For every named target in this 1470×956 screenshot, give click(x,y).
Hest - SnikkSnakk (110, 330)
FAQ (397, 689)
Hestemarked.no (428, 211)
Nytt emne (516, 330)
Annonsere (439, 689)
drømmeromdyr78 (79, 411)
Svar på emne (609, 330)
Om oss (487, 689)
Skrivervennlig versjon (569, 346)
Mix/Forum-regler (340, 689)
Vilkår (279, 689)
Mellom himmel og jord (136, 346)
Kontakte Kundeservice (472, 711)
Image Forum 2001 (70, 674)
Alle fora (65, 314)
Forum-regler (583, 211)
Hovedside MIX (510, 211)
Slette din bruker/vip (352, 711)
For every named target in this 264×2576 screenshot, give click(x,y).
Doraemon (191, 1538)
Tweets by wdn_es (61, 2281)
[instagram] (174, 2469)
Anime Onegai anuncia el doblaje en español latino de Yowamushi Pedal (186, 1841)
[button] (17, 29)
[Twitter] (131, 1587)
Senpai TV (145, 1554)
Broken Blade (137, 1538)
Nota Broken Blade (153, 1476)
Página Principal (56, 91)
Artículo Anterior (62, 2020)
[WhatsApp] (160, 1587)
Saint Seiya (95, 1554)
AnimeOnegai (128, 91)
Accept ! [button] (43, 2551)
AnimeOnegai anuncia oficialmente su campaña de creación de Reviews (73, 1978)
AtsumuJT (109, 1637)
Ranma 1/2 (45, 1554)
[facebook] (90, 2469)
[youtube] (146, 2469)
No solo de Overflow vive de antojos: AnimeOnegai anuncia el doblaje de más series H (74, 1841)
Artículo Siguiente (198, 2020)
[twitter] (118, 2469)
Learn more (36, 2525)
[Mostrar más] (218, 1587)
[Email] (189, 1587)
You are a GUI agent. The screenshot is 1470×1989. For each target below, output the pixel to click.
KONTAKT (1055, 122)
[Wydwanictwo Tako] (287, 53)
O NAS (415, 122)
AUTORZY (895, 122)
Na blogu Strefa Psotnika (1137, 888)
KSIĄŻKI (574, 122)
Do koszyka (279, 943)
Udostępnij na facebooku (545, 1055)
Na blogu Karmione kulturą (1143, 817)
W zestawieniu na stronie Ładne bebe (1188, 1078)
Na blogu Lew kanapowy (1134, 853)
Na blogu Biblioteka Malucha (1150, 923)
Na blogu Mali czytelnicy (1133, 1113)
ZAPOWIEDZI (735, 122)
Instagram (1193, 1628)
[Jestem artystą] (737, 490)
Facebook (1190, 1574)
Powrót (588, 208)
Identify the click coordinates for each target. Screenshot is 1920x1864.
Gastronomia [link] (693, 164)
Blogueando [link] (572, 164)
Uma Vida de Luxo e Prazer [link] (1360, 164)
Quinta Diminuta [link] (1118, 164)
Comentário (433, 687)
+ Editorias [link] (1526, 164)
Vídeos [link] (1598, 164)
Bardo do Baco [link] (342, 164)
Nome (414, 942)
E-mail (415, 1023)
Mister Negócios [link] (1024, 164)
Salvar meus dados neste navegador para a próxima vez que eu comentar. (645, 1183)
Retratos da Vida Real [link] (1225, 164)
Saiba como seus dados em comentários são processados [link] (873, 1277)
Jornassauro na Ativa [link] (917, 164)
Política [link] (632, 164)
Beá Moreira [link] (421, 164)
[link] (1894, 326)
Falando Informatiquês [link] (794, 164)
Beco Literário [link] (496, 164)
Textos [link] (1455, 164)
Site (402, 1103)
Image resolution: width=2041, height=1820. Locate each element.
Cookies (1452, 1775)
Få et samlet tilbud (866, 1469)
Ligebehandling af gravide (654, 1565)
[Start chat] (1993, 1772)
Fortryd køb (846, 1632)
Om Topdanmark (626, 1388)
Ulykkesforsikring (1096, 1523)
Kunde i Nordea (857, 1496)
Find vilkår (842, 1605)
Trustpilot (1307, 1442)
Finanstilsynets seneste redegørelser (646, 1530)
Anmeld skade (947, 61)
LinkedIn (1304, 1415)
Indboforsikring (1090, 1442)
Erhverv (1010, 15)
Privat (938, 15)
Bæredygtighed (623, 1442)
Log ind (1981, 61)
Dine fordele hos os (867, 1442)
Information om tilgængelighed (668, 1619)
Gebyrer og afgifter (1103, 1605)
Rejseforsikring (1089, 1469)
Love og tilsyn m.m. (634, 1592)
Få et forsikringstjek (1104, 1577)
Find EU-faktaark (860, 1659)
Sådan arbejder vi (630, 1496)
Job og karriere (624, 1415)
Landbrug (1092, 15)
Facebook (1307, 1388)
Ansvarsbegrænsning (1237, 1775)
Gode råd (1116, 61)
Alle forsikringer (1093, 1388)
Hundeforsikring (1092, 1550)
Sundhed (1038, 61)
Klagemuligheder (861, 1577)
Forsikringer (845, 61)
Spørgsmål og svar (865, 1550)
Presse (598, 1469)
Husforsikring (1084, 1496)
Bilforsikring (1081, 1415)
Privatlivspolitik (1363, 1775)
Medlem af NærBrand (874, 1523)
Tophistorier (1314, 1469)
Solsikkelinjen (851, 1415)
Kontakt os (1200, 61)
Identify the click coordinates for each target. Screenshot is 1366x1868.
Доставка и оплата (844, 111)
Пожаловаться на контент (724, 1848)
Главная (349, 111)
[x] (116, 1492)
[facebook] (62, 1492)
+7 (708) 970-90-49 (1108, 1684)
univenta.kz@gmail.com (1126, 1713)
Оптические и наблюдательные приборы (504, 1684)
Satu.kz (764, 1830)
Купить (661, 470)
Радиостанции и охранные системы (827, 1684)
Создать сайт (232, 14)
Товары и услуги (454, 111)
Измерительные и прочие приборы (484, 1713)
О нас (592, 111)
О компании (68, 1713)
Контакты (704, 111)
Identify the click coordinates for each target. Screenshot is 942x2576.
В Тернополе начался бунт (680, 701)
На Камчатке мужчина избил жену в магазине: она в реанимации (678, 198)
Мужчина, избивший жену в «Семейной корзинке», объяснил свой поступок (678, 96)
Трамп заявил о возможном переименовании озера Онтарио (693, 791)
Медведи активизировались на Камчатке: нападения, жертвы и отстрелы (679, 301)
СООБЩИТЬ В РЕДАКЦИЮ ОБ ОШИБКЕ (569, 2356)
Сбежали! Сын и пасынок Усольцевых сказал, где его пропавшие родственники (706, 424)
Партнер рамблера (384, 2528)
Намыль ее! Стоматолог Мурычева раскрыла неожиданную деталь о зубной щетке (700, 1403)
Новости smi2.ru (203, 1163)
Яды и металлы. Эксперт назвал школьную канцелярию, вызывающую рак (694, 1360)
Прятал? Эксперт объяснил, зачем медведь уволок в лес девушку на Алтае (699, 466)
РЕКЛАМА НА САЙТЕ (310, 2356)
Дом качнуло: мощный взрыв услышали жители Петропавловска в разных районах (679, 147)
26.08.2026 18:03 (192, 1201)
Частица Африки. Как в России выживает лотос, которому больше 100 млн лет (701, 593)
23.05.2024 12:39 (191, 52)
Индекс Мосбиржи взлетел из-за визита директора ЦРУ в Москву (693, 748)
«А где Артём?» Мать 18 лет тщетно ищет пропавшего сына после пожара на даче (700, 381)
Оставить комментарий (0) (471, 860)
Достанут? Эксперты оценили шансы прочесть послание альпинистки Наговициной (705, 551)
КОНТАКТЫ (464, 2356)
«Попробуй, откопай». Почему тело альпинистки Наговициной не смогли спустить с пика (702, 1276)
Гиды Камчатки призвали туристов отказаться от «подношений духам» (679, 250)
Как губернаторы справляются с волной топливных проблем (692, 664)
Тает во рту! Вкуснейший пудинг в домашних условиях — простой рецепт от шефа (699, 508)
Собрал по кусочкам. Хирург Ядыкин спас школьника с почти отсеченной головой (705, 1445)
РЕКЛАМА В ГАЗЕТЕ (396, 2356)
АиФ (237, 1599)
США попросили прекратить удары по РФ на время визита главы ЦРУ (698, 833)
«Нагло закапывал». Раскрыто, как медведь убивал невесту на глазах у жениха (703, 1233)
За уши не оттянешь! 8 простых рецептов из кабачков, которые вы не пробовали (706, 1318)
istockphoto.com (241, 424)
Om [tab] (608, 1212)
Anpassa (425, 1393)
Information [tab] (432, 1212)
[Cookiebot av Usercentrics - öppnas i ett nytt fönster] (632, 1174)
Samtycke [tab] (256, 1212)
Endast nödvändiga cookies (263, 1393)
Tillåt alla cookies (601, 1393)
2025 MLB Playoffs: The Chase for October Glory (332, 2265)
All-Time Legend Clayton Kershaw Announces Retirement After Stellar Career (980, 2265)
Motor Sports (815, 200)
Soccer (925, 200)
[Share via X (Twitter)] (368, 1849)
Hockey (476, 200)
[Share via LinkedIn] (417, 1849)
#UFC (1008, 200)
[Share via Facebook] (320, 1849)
+-------+
# What the task asks
Retype exactly, and only, the lines above from the one where "жениха (703, 1233)" occurs up to and including the one where "#UFC (1008, 200)" occurs.

# Written solution
«Нагло закапывал». Раскрыто, как медведь убивал невесту на глазах у жениха (703, 1233)
За уши не оттянешь! 8 простых рецептов из кабачков, которые вы не пробовали (706, 1318)
istockphoto.com (241, 424)
Om [tab] (608, 1212)
Anpassa (425, 1393)
Information [tab] (432, 1212)
[Cookiebot av Usercentrics - öppnas i ett nytt fönster] (632, 1174)
Samtycke [tab] (256, 1212)
Endast nödvändiga cookies (263, 1393)
Tillåt alla cookies (601, 1393)
2025 MLB Playoffs: The Chase for October Glory (332, 2265)
All-Time Legend Clayton Kershaw Announces Retirement After Stellar Career (980, 2265)
Motor Sports (815, 200)
Soccer (925, 200)
[Share via X (Twitter)] (368, 1849)
Hockey (476, 200)
[Share via LinkedIn] (417, 1849)
#UFC (1008, 200)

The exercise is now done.